Re: OT: Current Magnitude of Planet X, per Zetas?
In Article <3CB0FF2B.8050302@wwt.net> Thomas MacDonald wrote:
> The question has been raised in Zeta threads: what
> is the current, up-to-date statement by the Zetas, per
> Nancy, of the present magnitude, visual or infrared,
> of Planet X?
Is this as the eye records? Under high light pollution or clear skies on
a remote mountain top? As the camera records? Infrared camera or
Polaroid? As viewed or recorded when the red light comes from the
horizon and passes over more the Earth's surface of overhead? When at
the equator or at a higher or lower latitude? During April, 2002 or
interpreted over a larger time span to be misquoted?
In other words, does it matter? A year ago it was being viewed by the
eye at observatories.
On the night of Sunday April 1st 2001, I reserved the
historic Clark 24" telescope at the Lowell observatory
in Flagstaff, AZ, for my own private viewing. As it
turns out, the telescope operator was unable to point
the Clark in the direction of Orion because there was
a scaffold in the way which only the operator's
supervisor was allowed to move. ... the operator was
determined to give me my money's worth and he
opened up the McAllister telescope, a newer but
smaller scope with a 16" mirror (f3 primary, f18 system,
built in 1963). We trained the big do-hickey on the
Coordinates given for April 1 2001 ... There were 3
stars (I assume they were stars) near the periphery of
the viewable area but absolutely nothing near the middle.

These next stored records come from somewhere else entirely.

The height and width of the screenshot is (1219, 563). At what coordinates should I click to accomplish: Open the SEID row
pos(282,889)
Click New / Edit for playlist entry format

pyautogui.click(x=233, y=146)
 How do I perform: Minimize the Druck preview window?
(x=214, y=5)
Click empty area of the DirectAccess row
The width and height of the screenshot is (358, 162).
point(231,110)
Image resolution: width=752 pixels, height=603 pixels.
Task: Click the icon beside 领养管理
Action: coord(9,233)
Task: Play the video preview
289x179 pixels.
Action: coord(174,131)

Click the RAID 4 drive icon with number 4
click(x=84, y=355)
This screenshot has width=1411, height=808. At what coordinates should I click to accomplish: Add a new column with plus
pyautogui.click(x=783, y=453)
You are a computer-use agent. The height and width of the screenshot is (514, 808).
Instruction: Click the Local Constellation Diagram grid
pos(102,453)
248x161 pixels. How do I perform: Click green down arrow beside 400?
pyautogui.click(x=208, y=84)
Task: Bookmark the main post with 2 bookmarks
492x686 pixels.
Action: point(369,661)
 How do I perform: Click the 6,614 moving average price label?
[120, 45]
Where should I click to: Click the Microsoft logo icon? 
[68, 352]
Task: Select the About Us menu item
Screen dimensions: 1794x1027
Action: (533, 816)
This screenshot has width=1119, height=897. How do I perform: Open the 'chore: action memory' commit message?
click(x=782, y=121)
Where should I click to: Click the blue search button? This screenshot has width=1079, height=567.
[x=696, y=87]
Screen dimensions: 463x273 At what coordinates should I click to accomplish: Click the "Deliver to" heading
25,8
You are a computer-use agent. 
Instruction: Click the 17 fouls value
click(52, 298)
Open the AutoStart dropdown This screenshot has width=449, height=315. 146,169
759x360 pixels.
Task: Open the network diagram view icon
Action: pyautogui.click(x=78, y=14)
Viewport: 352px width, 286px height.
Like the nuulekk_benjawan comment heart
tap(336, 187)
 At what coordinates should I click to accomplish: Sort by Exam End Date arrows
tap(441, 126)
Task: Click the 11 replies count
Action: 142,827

I had asked the operator earlier if this scope would be
able to see something as far away and faint as, say,
Pluto. He said he had seen Pluto with this scope once
before but it was so faint (magnitude 17) he could
only see it out of the corner of his eye. So I tried
focusing on the periphery of the viewable area while
directing my attention to the middle. Lo and behold,
there appeared a faint blip not too far off center. ...
I asked the operator if he would look in the same
fashion. He looked carefully for a couple of minutes
and confirmed what I saw. I took another look to
satisfy myself. Yes, there was definitely something
there. I had the operator center the telescope on the
faint object so that we could get the coordinates more
precisely and then I checked a third time to make
sure we were talking about the same thing. We were;
the elusive blip was centered now.
Sighting TEAM, Lowell
http://www.zetatalk.com/teams/tteam342.htm
Now it can be captured by Infrared CCD.
Somebody from tt-france had access to the
Haute-Provence Observatory in France (a professional
one) and he had the opportunity to point to the
co-ordinates you indicated. Please have a look at the
photos. Here are the technical details: The first
attached photo ( provided by ESO Digital Sky
Survey) includes the comparison field (one must do
inverse-rotation to compare) The 4 other ones are the
images he took on Jan, 19 2002. using a 5'x5' field
centered on the co-ordinates given by the Zetas on
Jan, 17 2002: RA = 4h 27mn 22s Dec = 12h 8mn 20s.
The two circled objects are the only two objects
which do not exist in the reference field.
Sighting TEAM, Haute-Provence
http://www.zetatalk.com/teams/tteam342.htm
By mid-2002 the Zetas have stated it will be visible to amateurs with
their scopes. Some 7 weeks prior to the shift the Zetas have stated it
will be visible to humans without the use of binoculars or scopes. Upon
passage it will seem as large as the Moon, with its dust cloud and swirl
of moons and all, to those viewing it from Earth. Whatever magnitude
that equates to. I think this description is better than numbers, which
everyone pounces upon and then loses the forest for the trees, or more
accurately, the forest for the twigs and pine needles. Anything to be
distracted, it seems, from the very scary point of the message.